Prof. Sebastiaan van Nuffel

Maastricht University, Netherlands
Throughout his scientific career, Sebastiaan Van Nuffel has built up extensive expertise in imaging mass spectrometry, specifically time-of-flight secondary ion mass spectrometry (ToF-SIMS) and its application in biological and medical research. He completed his PhD at the University of Nottingham in the UK. He then worked as a postdoctoral researcher at the French National Center for Scientific Research, followed by a second postdoc at the Pennsylvania State University in the US. Currently, he holds the position of Assistant Professor (tenured) at the Faculty of Science and Engineering and is embedded in the Maastricht MultiModal Molecular Imaging (M4i) at the Maastricht University in the Netherlands.

Talk title: Investigating biointerfaces using integrative ToF-SIMS imaging
Dr. Sebastiaan Van Nuffel is presenting various examples of the ongoing research in his group using Time-of-Flight Secondary Ion Mass Spectrometry (ToF-SIMS) imaging. ToF-SIMS is an ultra-high vacuum (UHV) technique capable of analyzing the top 1-3 monolayers of a surface. For the past two decades, ToF-SIMS imaging in particular has successfully answered various research questions, because it can visualize the spatial distribution of small molecules (< 2000 Da) in 2D with a spatial resolution comparable to that of a light microscope. Through ion beam sputtering, it is also possible to depth profile and create 3D image stacks with a depth resolution down to 5-10 nm. ToF-SIMS imaging can be used to simultaneously investigate the elemental composition, the metabolome and the lipidome of single cells and tissue sections as well as their interaction with non-native compounds such as drugs or toxins. Furthermore, as ToF-SIMS can observe inorganic and organic compounds, it is also eminently suited for research involving biointerfaces.

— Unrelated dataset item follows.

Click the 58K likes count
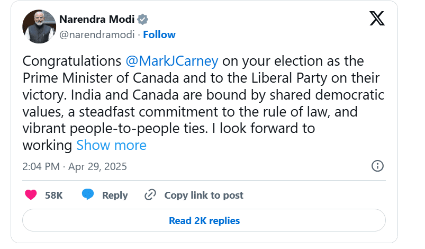This screenshot has width=425, height=249. tap(54, 195)
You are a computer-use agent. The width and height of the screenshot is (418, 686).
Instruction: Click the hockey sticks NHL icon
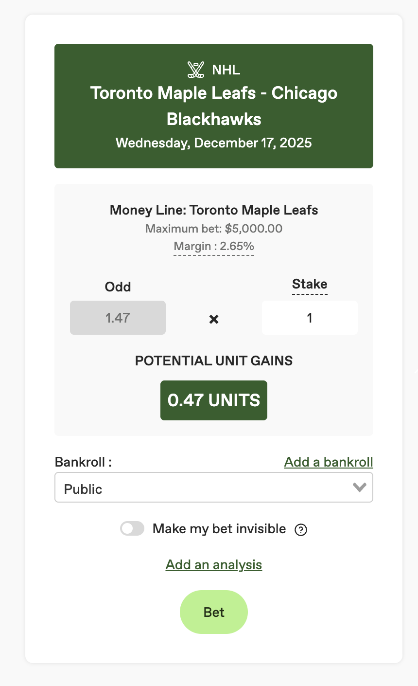[196, 70]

Although ToF-SIMS allows for label-free detection, ambiguity always remains with regards to structural identification of compounds given the secondary ions of the different compounds present in the sample are all formed together after the impact of the primary ion. Consequently, a typical ToF-SIMS mass spectrum can be considered a summation of the spectra of the individual compounds present and spatial colocation does not necessarily mean that these mass peaks all originate from one compound. Luckily, the creation of ToF-SIMS instruments with MS/MS capabilities makes unambiguous identification finally possible. Regardless, the data generated is very complex, especially in the case of biological systems, and its integration with multivariate analysis techniques for image segmentation and more advanced machine learning approaches for biomarker discovery will be covered as well. In addition, it is difficult to detect large molecules such as intact proteins with a typical ToF-SIMS instrument. It is therefore necessary to integrate ToF-SIMS with other techniques such immunohistochemistry in order to establish a spatially resolved multi-omics atlas. However, there are several issues still hampering its widespread application. In order to become truly competitive with immunofluorescence microscopy, the same field of view needs to be achieved at a similar throughput rate. Ongoing research efforts developing SIMS-IHC methods in combination with novel stigmatic SIMS imaging instrumentation will be discussed.